- _Page text_
Lesbians, gays, bisexuals, & transsexuals (LGBT)
serving openly in the military
1993 to 2012: The military's "Don't ask;
(DADT) policy. All viewpoints explained
In this web site, "LGB" refers to the lesbian, gay and bisexual community.
Overview about LGBs:
Prior to 1993, the military actively hunted down lesbian, gay and bisexual (LGB) service members and expelled them from the military.
In 1993, President Clinton signed a bill into law creating the Don't Ask, Don't Tell (DADT) policy. LGB were allowed remain in the closet, keep their sexual orientation secret, and continue to serve in the military.
By 2011, the American public overwhelmingly supported an end to DADT. In December of that year, Congress passed a bill that President subsequently Obama signed into law. It repealed the DADT legislation, effective 60 days after the President, Defense Secretary, and Chairman of the Joint Chiefs of Staff could certify that it could be ended without adversely affecting the operation of the Armed Forces. Certification occurred on 2011-JUL-22 and the DADT policy ended, at least temporarily, on 2012-SEP-20.
LGB Service members remained in a precarious position as we approached the 2012-NOV presidential elections. Some of the Republican candidates for the presidency had favored immediate reinstatement of the DADT policy by Congress. That would leave military members of the LGB community who had come out of the "closet" subject to expulsion from the military in 2013 if a Republican president and majority Congress was elected.
During 2012-AUG, Mitt Romney was selected by the Republican National Convention as the candidate for President. Perhaps because of the overwhelming public support for an end to DADT, and/or because of his personal liberal-leaning political philosophy, Romney indicated during his campaign that if he were elected president, he would not actively work to reinstate DADT. However if Republican members of Congress promoted a return of the DADT policy and passed a bill revoking the repeal, and if Romney were elected President, he might sign it into law and still claim that he did not actively work to promote the bill.

- _Entries supplied_
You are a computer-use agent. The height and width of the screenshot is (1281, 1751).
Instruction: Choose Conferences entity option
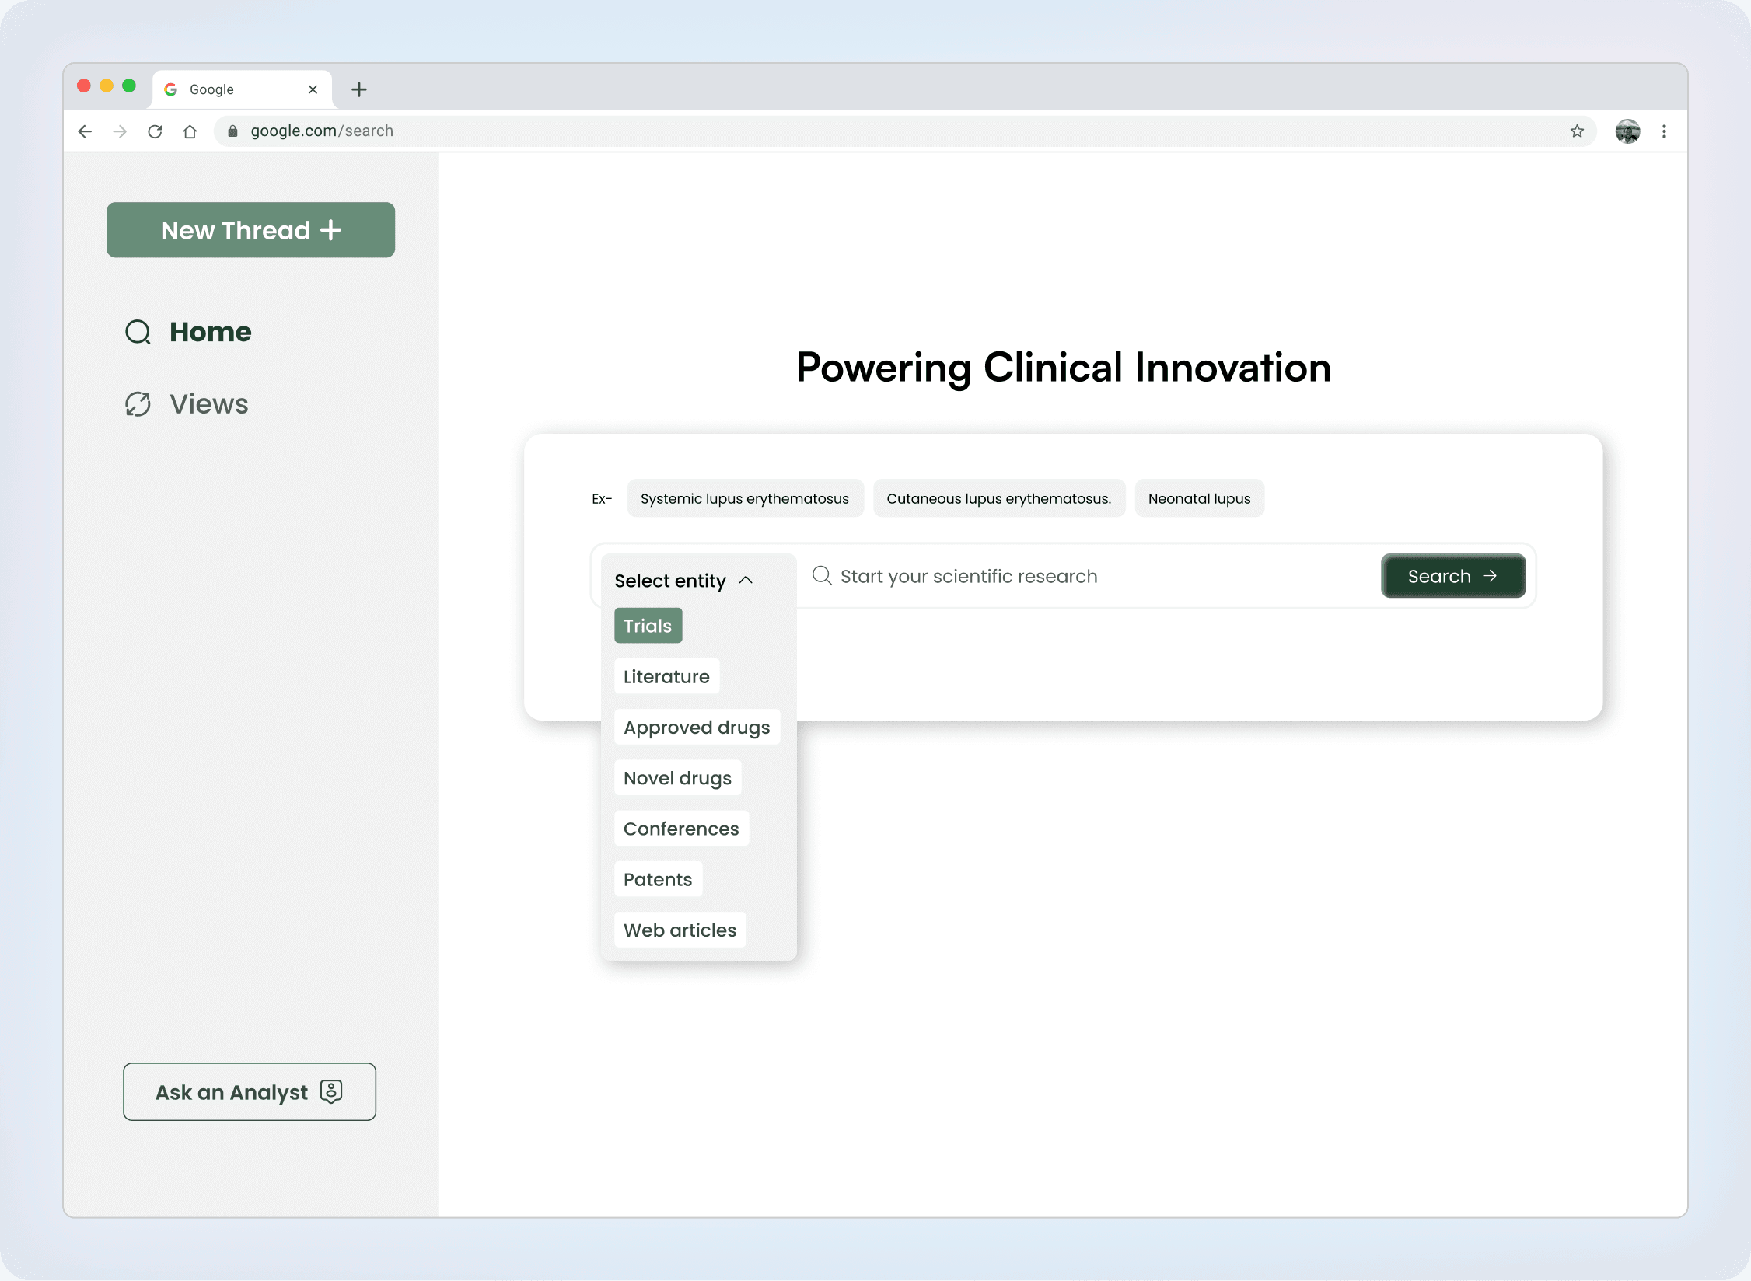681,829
* * *
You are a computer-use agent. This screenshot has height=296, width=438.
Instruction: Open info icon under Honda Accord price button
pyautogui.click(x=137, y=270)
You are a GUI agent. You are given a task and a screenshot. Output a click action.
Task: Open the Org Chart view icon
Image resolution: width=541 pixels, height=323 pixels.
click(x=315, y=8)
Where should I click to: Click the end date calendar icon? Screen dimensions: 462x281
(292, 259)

- _Task_
From the page on the military's DADT policy above, return word for word the passage that opens with the words containing "serving openly in" and closes with "and bisexual community.".

- _Correct response_
serving openly in the military
1993 to 2012: The military's "Don't ask;
(DADT) policy. All viewpoints explained
In this web site, "LGB" refers to the lesbian, gay and bisexual community.